Fine anno, periodo di bilanci.
Evitando quelli personali, di cui credo v'interessi poco, passiamo a quelli artistici.
In questi giorni non vedrete altro che classifiche delle migliori canzoni del 2007, i migliori scoop giornalistici, i goal più belli, etc etc.
Io farò lo stesso, segnalando in tre campi (libri, cinema e musica) le mie "hit" riguardanti l'anno che sta per finire.
Attenzione: non si tratta strettamente di prodotti che hanno visto la luce quest'anno, bensì di materiale che io ho avuto modo di leggere/vedere/sentire negli scorsi dodici mesi.
LIBRI
Difficile fare una vera e propria classifica, perchè di libri ne ho letti davvero taaaanti, e molti mi sono piaciuti. Andando a sensazioni, sfruttando i ricordi migliori che ripesco in memoria, ecco il mio podio:
1. I Tre giorni all'inferno di Enrico Bonetti, cronista padano (Valter Binaghi)
Un romanzo davvero completo, attuale, avvincente, profondo e anche divertente.

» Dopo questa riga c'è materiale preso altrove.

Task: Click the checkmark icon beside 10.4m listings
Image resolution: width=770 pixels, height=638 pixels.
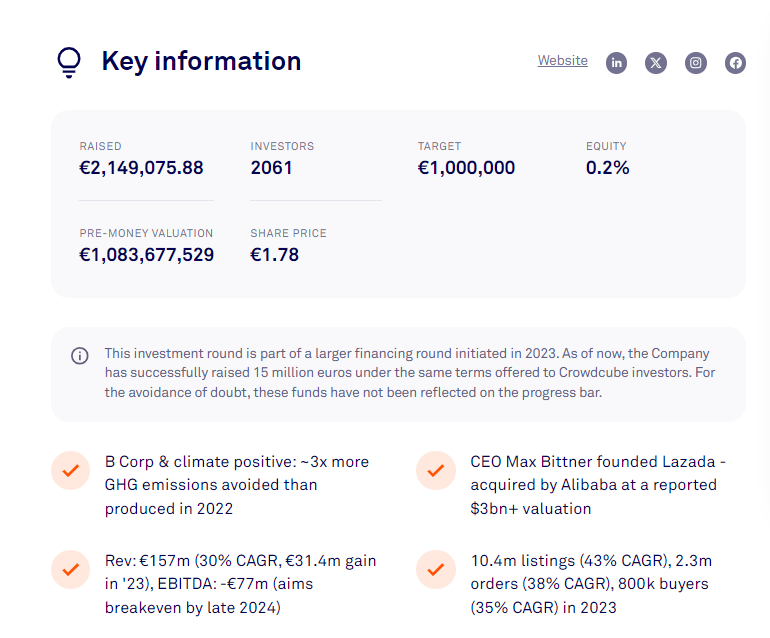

Non l'ho ancora recensito, ma prima o poi lo farò, e aspettatevi solo commenti positivi!
2. World War Z (Max Brooks)
Appena recensito sul blog (cliccate sulla copertina per leggere), è il romanzo di zombi definitivo, quello che aspettavo dalla prima volta che vidi un film di Romero. Ottimo e pieno di spunti.
3. La Luce di Orione (Valerio Evangelisti)
Anch'esso recensito a suo tempo, rappresenta il piacevole ritorno alla scrittura di genere da parte di Valerio Evangelisti. Forse sarebbe meglio un ex equo con altri titoli, ma ho preferito premiare La Luce di Orione perchè è di un autore italiano, molto più di valore rispetto alla media.
FILM
1. 28 setttimane dopo
In un anno un po' "stitico" di buoni film, questo è quello che forse ho più apprezzato nello specifico del genere che tanto amo. Lontano dalla perfezione, è comunque un prodotto di ottima qualità e, in un certo senso, riconducibile alla vecchia scuola: niente happy-end, nessun protagonista senza macchia e senza paura.
2. 300
Esaltato o criticato, questo film non ammette vie di mezzo. Bene, io lo esalto, rifuggendo sterili polemiche intellettualoidi sulla presunta "pochezza" morale del film. Da vedere assolutamente!
3. Transformers
Medesimo discorso di 300: un film che si apprezza principalmente al cinema, senza aspettarsi chissà quali significati profondi o messaggi morali. Un baraccone che incanta e diverte, se lo si vede con lo spirito del bambino che da piccolo collezionava Commander e soci.
MUSICA
Musicalmente sono piuttosto diverso dal "tipico" scrittore di genere, che ama (o dice di amare) il metal duro, perchè fa figo e da un tono. Io sono molto più sul pop e sul rock classico. Non mi reputo un grande esperto, né sono un avido acquirente di dischi (con quello che costano...). Però i miei preferiti li ho lo stesso:
1. Fires (Nerina Pallot)
Personalmente è la scoperta musicale dell'anno. Conosciuta pochissimo in Italia, fa una musica soprendentemente di classe, che alterna anche canzoni più orecchiabili ma dai testi mai banali. Ciò che mi ha colpito di Nerina è fondamentalmente questo: i testi. Bellissima "Sophia", accompagnata da un video altrettanto bello.
2. Demian (L'aura)
Il secondo disco di L'aura è andato commercialmente peggio del primo, eppure è ancora più bello. Certo, è musica particolare, non andatta al consumatore medio italiano (la classica capra che si ascolta Fargetta o Fabri Fibra). Demian è un album di qualità eccelsa, da ascoltare e riascoltare.
3. Loose (Nelly Furtado)
Nulla da dire... miss Furtado è sempre stata una delle mie cantanti preferite. Con questo album, forse il più commerciale dei suoi tre, ha sfondato alla grande. Dopo qualche titubanza iniziale lo promuovo a pienissimi voti, perchè alterna singoli "furbetti" ad altri davvero speciali, "In God's hands" su tutti.